Please take the records that follow and repeat exactly the lines starting with the line with "The width and height of the screenshot is (1568, 585)." and going on through the line with "Click the orange".

::::

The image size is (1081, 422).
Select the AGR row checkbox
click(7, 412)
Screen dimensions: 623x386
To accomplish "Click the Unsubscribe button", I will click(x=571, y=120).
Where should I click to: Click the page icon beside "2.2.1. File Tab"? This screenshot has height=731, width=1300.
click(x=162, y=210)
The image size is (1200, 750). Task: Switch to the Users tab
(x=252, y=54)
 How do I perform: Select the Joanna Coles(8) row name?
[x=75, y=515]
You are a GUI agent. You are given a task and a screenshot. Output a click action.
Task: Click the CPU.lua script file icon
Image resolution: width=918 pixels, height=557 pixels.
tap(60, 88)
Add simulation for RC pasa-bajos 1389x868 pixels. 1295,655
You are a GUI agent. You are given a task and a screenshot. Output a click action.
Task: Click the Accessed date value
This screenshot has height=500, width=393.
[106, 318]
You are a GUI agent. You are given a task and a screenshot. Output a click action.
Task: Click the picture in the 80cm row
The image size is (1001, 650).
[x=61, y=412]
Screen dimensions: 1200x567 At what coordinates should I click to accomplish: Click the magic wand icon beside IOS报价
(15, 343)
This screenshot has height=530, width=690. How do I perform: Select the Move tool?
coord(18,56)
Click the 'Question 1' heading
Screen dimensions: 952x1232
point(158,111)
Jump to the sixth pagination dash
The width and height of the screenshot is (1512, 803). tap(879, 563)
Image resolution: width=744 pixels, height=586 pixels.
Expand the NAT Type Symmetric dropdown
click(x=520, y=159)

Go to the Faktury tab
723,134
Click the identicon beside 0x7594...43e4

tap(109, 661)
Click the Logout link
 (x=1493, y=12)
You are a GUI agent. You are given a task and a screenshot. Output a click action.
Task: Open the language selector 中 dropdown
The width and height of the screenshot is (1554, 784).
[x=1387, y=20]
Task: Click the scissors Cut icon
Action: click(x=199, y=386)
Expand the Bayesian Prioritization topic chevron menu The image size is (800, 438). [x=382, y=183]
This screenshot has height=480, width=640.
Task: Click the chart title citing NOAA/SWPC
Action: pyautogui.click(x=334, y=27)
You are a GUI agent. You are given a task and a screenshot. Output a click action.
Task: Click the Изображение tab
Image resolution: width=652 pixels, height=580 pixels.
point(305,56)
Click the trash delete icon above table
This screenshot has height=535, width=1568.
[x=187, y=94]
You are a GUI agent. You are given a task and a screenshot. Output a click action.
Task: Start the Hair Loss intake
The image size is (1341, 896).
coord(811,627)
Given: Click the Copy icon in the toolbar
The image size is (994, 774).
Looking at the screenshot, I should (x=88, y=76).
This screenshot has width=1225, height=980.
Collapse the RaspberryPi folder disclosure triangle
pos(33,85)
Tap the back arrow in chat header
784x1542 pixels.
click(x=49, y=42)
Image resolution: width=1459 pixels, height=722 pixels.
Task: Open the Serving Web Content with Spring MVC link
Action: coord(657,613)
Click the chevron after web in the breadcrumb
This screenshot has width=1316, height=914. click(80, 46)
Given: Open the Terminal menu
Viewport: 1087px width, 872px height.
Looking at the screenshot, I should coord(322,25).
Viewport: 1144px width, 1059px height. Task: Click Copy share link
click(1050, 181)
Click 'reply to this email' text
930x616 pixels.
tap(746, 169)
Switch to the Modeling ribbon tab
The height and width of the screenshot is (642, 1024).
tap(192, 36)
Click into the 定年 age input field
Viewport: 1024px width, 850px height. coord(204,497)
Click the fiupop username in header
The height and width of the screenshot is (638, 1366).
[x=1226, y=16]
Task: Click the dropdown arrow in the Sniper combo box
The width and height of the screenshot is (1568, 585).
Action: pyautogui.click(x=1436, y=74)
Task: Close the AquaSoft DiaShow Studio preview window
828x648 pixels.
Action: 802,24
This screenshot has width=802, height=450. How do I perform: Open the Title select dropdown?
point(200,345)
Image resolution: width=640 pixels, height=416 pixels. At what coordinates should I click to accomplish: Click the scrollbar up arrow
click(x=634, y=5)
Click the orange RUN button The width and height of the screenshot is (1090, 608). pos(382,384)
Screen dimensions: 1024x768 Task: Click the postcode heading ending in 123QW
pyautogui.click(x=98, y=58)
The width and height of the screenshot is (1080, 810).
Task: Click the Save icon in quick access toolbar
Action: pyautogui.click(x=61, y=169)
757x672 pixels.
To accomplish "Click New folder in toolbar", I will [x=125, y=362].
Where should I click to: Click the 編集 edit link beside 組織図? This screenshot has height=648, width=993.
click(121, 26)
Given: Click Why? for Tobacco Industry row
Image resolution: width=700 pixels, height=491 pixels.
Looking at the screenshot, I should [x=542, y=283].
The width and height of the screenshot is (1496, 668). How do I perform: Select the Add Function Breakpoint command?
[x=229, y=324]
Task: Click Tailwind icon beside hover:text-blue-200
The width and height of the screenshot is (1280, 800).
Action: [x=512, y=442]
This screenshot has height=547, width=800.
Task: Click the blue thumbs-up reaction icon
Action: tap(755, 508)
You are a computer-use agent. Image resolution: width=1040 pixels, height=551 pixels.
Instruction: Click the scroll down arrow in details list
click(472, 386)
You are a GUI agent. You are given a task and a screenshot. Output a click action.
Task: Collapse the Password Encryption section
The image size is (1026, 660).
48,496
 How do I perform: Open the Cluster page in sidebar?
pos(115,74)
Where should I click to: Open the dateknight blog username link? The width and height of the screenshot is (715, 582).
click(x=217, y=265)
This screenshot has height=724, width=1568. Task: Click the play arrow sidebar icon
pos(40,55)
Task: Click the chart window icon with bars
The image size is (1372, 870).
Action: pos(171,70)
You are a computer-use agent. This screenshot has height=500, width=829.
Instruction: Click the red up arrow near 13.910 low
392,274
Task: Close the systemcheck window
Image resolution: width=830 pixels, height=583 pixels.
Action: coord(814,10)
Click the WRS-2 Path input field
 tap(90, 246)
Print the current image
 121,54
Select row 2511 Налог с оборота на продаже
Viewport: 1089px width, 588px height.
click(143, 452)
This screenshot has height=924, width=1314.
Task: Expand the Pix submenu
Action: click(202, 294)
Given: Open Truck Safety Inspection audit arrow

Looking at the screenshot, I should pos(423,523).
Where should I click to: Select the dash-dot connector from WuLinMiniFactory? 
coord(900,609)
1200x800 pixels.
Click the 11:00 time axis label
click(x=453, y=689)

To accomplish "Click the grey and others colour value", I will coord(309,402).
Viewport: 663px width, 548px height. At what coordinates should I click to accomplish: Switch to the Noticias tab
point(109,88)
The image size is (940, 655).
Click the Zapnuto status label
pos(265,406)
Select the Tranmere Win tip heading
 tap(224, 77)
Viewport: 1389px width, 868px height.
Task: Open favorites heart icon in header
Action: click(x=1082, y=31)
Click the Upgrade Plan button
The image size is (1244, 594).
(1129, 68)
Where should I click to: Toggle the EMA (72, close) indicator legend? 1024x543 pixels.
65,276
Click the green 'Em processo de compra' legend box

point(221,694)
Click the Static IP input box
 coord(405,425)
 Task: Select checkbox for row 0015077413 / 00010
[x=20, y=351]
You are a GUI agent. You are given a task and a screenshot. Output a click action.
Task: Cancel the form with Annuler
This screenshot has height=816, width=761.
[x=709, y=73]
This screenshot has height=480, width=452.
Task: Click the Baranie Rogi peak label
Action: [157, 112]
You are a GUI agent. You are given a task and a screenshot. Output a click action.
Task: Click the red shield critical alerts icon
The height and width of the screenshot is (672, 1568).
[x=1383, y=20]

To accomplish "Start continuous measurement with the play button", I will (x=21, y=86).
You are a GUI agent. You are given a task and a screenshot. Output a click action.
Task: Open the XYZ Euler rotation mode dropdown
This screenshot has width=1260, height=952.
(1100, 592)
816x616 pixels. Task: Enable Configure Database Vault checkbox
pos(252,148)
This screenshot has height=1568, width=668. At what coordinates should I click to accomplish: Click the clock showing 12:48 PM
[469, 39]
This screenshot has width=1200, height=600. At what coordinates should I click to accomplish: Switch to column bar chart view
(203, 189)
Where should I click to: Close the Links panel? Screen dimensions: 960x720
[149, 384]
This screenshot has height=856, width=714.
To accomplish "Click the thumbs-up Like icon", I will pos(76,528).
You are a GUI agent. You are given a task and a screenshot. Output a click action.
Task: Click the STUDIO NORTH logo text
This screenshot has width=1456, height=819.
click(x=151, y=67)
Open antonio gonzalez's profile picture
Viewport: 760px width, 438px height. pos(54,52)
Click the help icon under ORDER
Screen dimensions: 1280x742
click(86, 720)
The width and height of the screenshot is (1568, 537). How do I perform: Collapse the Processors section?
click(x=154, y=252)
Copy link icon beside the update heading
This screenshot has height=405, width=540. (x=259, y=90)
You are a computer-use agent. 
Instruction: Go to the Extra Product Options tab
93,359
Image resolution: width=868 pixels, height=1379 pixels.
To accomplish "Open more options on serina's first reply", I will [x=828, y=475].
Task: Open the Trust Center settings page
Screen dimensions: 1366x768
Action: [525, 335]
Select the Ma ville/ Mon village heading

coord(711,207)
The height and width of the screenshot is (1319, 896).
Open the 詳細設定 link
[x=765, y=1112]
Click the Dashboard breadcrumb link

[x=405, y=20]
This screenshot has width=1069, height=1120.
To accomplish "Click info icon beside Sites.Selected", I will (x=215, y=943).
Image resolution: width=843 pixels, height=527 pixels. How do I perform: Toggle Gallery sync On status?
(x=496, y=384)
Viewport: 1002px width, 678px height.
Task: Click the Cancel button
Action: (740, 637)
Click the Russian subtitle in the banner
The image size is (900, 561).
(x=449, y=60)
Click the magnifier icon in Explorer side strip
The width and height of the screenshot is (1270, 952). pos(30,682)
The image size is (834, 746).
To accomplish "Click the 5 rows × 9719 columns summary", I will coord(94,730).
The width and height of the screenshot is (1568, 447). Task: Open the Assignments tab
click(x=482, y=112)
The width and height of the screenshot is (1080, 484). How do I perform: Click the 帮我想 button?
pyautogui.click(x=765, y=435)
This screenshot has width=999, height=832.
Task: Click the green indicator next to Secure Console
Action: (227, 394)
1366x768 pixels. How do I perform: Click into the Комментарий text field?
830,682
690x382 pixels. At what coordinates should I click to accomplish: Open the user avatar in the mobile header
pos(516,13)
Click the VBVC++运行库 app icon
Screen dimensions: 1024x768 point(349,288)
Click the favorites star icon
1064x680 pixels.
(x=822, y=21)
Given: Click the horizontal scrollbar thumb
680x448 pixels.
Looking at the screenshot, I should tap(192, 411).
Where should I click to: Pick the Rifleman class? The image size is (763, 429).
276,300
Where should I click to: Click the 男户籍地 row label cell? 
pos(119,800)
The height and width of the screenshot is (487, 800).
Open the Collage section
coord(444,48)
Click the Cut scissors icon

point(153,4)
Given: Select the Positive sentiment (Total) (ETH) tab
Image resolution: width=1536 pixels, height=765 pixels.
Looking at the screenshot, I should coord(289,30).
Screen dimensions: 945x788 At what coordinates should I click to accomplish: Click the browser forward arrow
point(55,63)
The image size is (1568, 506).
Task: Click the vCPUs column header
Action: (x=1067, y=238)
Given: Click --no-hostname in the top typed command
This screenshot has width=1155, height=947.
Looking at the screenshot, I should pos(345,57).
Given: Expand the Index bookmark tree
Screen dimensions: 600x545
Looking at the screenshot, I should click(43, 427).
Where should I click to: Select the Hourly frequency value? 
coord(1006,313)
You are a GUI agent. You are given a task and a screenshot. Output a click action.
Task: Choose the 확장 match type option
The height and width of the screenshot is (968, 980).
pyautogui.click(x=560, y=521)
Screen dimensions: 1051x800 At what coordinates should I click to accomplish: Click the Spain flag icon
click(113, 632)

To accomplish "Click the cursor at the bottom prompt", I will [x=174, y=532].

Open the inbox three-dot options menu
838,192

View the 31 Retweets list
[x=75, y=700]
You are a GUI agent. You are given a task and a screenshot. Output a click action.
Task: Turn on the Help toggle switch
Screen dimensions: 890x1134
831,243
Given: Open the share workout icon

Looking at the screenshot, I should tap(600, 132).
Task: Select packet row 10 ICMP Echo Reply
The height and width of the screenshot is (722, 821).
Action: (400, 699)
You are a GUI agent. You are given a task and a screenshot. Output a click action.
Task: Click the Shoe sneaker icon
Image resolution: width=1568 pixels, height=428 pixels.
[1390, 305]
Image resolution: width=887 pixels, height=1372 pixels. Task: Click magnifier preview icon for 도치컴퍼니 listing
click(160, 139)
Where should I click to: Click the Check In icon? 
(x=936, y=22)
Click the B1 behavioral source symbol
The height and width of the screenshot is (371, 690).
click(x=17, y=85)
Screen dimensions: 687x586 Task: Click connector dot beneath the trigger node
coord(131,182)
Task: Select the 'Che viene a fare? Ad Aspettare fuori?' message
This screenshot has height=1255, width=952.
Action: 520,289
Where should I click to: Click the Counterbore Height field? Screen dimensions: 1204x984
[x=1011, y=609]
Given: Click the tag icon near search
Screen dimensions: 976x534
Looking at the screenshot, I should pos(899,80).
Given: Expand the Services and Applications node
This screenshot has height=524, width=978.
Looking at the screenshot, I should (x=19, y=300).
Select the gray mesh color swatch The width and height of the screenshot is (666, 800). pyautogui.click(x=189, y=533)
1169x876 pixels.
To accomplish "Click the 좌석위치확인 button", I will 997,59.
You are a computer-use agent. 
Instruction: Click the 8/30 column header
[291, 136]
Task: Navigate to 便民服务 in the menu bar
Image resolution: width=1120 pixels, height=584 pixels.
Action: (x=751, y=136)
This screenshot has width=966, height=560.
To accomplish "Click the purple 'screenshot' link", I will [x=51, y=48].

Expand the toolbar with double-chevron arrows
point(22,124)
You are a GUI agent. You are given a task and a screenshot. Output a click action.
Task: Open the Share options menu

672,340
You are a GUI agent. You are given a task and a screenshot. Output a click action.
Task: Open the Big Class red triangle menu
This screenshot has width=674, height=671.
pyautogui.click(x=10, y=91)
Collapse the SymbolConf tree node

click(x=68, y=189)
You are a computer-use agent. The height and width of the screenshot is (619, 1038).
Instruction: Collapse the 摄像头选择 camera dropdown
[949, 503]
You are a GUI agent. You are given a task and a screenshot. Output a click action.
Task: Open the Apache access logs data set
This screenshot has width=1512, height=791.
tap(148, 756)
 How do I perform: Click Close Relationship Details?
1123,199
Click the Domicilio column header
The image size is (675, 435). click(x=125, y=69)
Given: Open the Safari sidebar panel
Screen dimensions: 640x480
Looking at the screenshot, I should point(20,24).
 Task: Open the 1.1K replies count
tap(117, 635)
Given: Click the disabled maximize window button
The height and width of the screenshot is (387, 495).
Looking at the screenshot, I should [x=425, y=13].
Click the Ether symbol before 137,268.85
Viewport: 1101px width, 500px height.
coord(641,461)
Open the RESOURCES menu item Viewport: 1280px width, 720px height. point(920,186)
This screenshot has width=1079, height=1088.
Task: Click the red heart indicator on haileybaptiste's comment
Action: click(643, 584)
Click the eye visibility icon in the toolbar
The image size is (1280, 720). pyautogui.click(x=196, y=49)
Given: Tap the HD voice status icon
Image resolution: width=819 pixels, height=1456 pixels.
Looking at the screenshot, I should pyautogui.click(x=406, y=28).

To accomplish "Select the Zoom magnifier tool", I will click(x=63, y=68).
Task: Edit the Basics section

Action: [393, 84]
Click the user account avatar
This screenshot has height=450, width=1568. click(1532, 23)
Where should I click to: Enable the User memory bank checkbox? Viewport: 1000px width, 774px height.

::::

Response below:
The width and height of the screenshot is (1568, 585).
Action: pyautogui.click(x=1436, y=74)
Task: Close the AquaSoft DiaShow Studio preview window
828x648 pixels.
Action: 802,24
This screenshot has width=802, height=450. How do I perform: Open the Title select dropdown?
point(200,345)
Image resolution: width=640 pixels, height=416 pixels. At what coordinates should I click to accomplish: Click the scrollbar up arrow
click(x=634, y=5)
Click the orange RUN button The width and height of the screenshot is (1090, 608). pos(382,384)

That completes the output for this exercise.